Research output: Contribution to journal › Article
Background: Improved diagnostics in suspected acute coronary syndrome (ACS) are considered to be needed. To help clarify the current situation and the improvement potential, judged risk in the emergency department (ED) and outcome were analyzed among patients with suspected ACS at a university hospital. Methods: 157 consecutive patients with symptoms of ACS were included at the ED during 10 days. Risk of ACS was estimated in the ED for each patient based on history, physical examination and ECG by assigning them to one of four risk categories; I (obvious myocardial infarction, MI), II (strong suspicion of ACS), III (vague suspicion of ACS), and IV (no suspicion of ACS). Results: 4, 17, 29 and 50% of the patients were allocated to risk categories I-IV respectively. 74 patients (47%) were hospitalized but only 19 (26%) had ACS as the discharge diagnose. In risk categories I-IV, ACS rates were 100, 37, 12 and 0%, respectively.

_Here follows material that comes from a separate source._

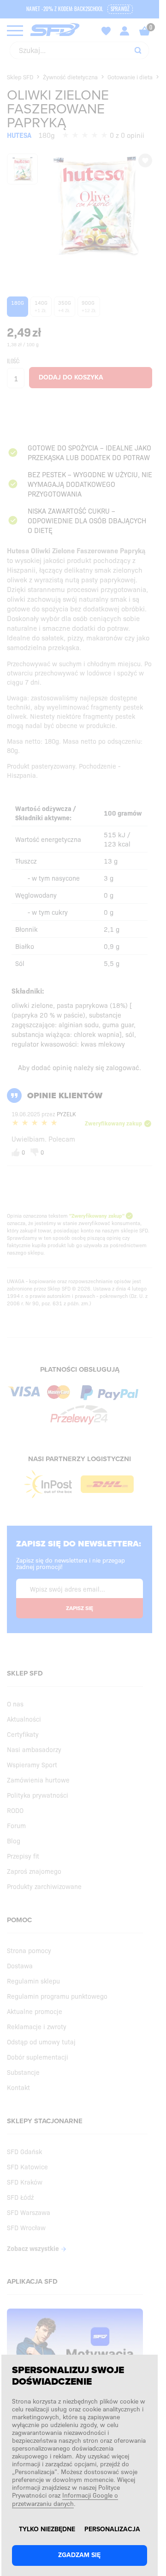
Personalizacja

Of those admitted without ACS, at least 37% could probably, given perfect ED diagnostics, have been immediately discharged. 83 patients were discharged from the ED, and among them there were no hospitalizations for ACS or cardiac mortality at 6 months. Only about three patients per 24 h were considered eligible for a potential ED chest pain unit. Conclusions: Almost 75% of the patients hospitalized with suspected ACS did not have it, and some 40% of these patients could probably, given perfect immediate diagnostics, have been managed as outpatients. The potential for diagnostic improvement in the ED seems large.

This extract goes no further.